Defending the run is where Scott Crichton matches up to most current NFL ends without ever having played a down in the pros. His power, leverage and instincts all make him a formidable player to run at. He can hold his ground at the line of scrimmage or disrupt the backfield with equal success.

Crichton fires his hands into the frame of run-blockers and can reset the line of scrimmage. That allows him to set a hard edge that keeps perimeter runs from getting around the corner. He then plays off blocks with his hands to finish the plays.

The Beavers played Crichton on the inside for stretches of the Oregon game to combat the Ducks' rushing attack. His performance in that game highlights how destructive he can be to an opponent's running game. Crichton gave the Oregon center fits all night, but there was one play that truly stood out as a testament to his run stopping ability:

Oregon wants to run to the weak side of the formation and lead a tight end through the hole. All the center has to do is get Crichton sealed and hold his ground.

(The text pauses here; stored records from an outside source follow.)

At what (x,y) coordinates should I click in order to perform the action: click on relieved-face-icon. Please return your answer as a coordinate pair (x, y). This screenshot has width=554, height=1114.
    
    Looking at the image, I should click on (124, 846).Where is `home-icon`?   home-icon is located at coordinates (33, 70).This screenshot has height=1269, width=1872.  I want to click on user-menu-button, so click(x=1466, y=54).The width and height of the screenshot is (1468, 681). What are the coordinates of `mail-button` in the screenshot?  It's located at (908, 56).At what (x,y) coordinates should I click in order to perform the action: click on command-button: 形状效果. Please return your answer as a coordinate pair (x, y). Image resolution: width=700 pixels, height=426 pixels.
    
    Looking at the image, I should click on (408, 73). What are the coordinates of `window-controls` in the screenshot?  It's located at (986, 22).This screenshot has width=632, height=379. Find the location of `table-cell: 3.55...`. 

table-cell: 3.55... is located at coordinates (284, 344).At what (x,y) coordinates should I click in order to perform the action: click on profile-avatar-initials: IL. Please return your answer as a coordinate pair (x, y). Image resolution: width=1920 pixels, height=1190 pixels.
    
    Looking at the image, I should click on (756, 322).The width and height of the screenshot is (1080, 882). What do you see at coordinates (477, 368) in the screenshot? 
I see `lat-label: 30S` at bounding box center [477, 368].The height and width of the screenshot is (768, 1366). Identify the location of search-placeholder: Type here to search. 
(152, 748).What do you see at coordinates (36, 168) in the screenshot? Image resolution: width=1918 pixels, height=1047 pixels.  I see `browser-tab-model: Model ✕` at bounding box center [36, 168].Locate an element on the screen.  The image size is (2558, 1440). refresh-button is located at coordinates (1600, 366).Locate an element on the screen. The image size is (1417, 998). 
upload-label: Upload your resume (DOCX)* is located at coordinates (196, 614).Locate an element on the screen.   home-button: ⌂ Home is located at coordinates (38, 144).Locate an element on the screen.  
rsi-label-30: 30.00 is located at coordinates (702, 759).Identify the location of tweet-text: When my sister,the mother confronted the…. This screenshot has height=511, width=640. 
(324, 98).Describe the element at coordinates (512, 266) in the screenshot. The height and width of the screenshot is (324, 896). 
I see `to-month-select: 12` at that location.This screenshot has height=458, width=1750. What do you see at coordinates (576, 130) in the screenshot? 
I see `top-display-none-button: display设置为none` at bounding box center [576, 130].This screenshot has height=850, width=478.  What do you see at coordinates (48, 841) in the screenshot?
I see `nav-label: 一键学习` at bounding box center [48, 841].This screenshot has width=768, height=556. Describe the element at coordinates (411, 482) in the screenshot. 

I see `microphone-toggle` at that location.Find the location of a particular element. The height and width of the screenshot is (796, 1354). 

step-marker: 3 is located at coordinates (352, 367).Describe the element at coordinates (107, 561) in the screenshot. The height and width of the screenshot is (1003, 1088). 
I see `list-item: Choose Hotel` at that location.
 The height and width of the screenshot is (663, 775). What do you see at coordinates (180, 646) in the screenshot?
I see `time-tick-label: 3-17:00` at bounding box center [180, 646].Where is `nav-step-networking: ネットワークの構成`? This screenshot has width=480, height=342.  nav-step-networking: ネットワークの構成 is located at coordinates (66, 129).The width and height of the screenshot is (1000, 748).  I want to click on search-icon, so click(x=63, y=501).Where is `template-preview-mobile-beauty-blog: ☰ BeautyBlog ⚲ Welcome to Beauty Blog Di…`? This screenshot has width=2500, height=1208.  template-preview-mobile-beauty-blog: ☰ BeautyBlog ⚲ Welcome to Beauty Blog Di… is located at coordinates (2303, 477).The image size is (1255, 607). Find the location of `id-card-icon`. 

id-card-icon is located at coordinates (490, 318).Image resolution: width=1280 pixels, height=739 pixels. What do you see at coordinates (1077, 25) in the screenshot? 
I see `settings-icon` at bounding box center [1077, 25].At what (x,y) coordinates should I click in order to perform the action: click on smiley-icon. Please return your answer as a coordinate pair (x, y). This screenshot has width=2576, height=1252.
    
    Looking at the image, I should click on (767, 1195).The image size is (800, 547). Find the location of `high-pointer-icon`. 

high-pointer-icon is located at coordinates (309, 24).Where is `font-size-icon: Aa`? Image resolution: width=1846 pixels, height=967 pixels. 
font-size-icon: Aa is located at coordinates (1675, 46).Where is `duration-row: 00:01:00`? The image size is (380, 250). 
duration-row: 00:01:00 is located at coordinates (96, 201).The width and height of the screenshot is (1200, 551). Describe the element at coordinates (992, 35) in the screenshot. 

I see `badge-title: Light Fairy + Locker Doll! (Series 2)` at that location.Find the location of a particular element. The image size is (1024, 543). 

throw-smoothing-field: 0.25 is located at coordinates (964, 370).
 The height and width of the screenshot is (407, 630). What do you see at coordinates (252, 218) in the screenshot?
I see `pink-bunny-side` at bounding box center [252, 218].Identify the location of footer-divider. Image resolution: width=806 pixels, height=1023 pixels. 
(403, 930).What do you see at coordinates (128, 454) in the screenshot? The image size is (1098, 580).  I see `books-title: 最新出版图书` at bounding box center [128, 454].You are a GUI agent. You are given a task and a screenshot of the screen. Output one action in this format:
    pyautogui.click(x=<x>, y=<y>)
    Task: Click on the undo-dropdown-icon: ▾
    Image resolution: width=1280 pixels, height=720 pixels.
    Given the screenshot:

Crichton fires off the ball with a tremendously quick first step. That's what makes this play possible. He also keeps his pads down and explodes through the chest of the center.

He blows back the center and engulfs the lead block by doing so. That frees up the slot cornerback to make the play, because the tight end can no longer get to him. The play is an example of the raw power Crichton possesses. He can overwhelm offensive linemen on first contact and destroy plays before they ever start.

Scheme Fit

Scott Crichton's unique skill set may mean that defensive coordinators eye a unique role for him.  A 4-3 defense makes the most sense schematically. Beyond that, teams who mix their gap responsibilities or roles for their defensive ends should have interest.  

That means they may have a defensive end who controls two gaps instead of playing contain. It could also mean the end is tasked with contain and pressing the pocket as a rusher.

In base packages for a typical 4-3, Crichton makes sense as a left defensive end. From there he can be moved inside on passing downs or against offenses that like to spread the field more. There are multiple uses for a defender like Scott Crichton.